According to MoPH, so far over 29,143 people have tested positive for the disease, 598 have died and nearly 8,841 others have recovered from the pandemic.
But Akmal Samsor, spokesman for MoPH, strongly rejected the claims of Nasreen Oryakhel and said there was no shortage of oxygen. He wondered why the Afghanistan Medical Council reported it.
According to the number, fatalities of Afghanistan are less compare to the neighboring countries; like Pakistan’s death level is 1.88 and ours is 1.86.
He added a total of 3,500 beds had been set up in the country to prevent the spread of coronavirus, and 3,200 of them were occupied last week; it meant that 40 percent ICU vacant.
Samsor claimed patients’ failure to follow medical guidelines often led to the death of Covid-19 patients, who were evacuated to hospital after their condition deteriorated, They cannot be saved, even if put on ventilators.
On May 18, the National Procurement Commission (NPC) approved a recommendation for the purchase of 500 ventilators following an increase in number of coronavirus patients, shortage of ventilators in provinces and a spate of complaints from the health sector.
The MoPH spokesman said NPC had purchased from a German firm 500 ventilators for the ministry, which was waiting for the resumption of flights to bring them home.
A public health official, meanwhile, alleged that corruption was delaying the timely delivery of ventilators.
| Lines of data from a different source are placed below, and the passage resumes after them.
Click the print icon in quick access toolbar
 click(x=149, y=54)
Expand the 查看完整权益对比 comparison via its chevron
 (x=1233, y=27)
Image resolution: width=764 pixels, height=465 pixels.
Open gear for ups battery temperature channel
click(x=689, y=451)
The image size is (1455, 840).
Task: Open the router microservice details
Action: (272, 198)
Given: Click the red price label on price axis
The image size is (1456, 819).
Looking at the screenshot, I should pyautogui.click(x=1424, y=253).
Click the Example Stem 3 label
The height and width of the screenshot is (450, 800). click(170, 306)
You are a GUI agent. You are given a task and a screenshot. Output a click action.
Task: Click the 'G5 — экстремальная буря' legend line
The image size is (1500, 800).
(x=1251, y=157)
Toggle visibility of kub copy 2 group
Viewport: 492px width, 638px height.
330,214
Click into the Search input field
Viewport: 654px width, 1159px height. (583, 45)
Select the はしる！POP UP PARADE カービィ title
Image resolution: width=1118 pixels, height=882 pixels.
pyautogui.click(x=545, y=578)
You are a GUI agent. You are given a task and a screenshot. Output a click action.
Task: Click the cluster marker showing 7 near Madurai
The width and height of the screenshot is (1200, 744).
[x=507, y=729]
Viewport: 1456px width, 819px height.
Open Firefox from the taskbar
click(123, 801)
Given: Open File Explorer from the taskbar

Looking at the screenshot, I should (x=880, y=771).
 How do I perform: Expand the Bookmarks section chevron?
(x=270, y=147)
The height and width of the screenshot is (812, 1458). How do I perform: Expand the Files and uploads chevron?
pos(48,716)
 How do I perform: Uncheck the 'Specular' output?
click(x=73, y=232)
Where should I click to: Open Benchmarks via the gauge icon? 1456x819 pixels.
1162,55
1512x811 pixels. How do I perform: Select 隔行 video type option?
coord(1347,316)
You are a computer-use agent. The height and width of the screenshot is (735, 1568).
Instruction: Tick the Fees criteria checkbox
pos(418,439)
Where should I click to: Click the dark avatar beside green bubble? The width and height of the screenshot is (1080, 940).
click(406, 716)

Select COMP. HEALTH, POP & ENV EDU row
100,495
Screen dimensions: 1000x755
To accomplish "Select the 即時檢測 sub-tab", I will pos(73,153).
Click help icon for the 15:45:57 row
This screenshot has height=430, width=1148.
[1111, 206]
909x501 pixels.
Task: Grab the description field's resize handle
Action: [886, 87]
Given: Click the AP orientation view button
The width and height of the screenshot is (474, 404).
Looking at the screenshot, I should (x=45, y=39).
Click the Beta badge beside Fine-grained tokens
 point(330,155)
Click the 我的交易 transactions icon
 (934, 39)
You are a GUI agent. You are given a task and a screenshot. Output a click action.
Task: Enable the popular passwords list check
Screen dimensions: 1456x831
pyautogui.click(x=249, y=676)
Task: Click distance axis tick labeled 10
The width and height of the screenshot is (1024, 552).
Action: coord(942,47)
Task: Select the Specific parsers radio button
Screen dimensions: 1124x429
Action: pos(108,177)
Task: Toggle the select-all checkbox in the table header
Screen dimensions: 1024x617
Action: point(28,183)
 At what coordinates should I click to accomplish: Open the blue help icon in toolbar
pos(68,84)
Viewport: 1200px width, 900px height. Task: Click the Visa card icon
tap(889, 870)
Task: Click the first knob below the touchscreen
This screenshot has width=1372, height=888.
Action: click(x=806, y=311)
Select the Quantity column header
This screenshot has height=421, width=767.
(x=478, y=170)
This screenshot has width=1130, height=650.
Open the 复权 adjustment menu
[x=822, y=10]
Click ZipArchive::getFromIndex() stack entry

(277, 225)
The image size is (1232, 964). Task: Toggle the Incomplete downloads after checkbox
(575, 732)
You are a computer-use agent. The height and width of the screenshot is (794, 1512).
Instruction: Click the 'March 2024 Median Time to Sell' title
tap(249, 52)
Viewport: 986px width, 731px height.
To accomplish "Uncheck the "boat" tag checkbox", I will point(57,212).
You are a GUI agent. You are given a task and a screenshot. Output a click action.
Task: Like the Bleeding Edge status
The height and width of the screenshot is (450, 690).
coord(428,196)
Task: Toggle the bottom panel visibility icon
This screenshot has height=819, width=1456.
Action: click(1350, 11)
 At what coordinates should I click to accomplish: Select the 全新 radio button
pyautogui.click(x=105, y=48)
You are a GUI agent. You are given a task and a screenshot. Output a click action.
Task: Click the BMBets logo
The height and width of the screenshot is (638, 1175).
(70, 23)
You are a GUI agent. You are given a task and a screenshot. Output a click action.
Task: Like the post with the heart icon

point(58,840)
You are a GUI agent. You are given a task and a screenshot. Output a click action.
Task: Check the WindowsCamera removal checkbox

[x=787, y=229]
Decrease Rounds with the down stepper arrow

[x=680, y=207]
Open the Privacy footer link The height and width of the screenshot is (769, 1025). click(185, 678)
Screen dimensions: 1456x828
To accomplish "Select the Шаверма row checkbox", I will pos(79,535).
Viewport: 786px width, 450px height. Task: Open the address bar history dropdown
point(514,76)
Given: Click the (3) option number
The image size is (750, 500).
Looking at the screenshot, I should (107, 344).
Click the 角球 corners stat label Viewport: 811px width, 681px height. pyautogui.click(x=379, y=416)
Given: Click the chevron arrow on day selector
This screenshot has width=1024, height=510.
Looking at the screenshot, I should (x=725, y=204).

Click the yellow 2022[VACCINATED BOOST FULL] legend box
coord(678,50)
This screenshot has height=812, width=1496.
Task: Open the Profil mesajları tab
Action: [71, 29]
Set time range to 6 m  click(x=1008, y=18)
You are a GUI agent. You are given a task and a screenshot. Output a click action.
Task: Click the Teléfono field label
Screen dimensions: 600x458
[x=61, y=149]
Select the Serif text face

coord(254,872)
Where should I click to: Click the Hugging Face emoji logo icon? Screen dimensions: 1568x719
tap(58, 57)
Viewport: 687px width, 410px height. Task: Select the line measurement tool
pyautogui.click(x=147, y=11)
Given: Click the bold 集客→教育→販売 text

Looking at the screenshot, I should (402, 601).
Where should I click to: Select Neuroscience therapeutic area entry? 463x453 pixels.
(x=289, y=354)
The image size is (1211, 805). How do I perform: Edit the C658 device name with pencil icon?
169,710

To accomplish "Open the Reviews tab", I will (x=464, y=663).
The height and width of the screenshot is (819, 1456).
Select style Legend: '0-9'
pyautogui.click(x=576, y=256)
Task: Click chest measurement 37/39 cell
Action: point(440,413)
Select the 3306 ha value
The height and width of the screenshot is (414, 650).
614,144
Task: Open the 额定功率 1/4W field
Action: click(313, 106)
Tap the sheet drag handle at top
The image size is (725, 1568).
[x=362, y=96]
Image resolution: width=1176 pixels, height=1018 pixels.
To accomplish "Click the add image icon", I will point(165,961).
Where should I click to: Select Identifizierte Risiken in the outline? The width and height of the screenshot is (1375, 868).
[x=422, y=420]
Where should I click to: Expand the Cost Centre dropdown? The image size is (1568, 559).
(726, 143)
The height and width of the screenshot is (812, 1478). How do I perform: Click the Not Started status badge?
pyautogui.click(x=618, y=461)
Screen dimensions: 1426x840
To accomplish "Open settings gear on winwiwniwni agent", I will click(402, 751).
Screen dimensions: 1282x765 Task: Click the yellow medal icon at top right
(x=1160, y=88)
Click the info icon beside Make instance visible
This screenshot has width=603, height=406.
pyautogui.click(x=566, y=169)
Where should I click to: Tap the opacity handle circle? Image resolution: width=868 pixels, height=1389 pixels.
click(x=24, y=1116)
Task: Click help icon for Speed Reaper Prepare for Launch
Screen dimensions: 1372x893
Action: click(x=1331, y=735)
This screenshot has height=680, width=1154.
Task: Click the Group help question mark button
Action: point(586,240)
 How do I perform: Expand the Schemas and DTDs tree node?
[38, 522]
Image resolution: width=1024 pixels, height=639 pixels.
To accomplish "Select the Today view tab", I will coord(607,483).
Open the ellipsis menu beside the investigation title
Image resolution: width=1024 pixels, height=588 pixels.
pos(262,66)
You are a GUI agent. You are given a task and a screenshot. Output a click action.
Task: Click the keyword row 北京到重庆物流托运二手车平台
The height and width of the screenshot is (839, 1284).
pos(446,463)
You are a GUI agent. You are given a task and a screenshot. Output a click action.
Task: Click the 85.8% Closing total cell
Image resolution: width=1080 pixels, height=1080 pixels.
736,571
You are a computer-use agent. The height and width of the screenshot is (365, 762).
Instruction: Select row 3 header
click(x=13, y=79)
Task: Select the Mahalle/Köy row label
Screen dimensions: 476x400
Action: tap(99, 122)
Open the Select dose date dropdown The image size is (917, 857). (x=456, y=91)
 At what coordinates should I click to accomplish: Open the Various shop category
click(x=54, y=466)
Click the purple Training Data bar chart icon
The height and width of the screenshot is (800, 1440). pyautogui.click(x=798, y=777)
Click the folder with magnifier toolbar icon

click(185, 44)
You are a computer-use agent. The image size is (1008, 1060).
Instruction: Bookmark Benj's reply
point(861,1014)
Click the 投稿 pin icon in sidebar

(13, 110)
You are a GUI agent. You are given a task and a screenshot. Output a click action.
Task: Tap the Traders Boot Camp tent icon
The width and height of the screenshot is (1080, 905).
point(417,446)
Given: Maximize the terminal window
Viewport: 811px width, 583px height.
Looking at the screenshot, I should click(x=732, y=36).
He claimed there was evidence of a deliberate delayed in transportation of the devices to let prices sky-rocket.
The source disclosed they had finalised the purchase of ventilators for $7,500 apiece but a circle in the Presidential Palace insisted on buying machine for $50,000. Shakir Kargar, chief of staff to the president, wanted to buy one machine for $25,000 from Turkey, he charged.
Pajhwok messaged Zabihullah Zahid, personal secretary to Shakir Kargar, but received no response.
The National Procurement Authority (NPA) signed a contract with the German company because the Istanbul Parma put the price of one device at $25,000 and another firm named Dakash Healthcare demanded $25,900 apiece. The MoPH paid only $16,200.
In line with its decision No 4,039, which was taken at its 215th meeting, the NPA purchased 400 of the 500 ventilators for $7,500 and the remaining 100 for 12,000 euros because of a surge in market prices. The total cost of the devices is 4.2 million dollars, but the decision shows more than 1.3 million dollars in additional cost.
Ramin Ayaz, a spokesman for NPA, said the extra money invoice, which was to be utilised in six months, was being spent on buying full face masks and single-use air pipes.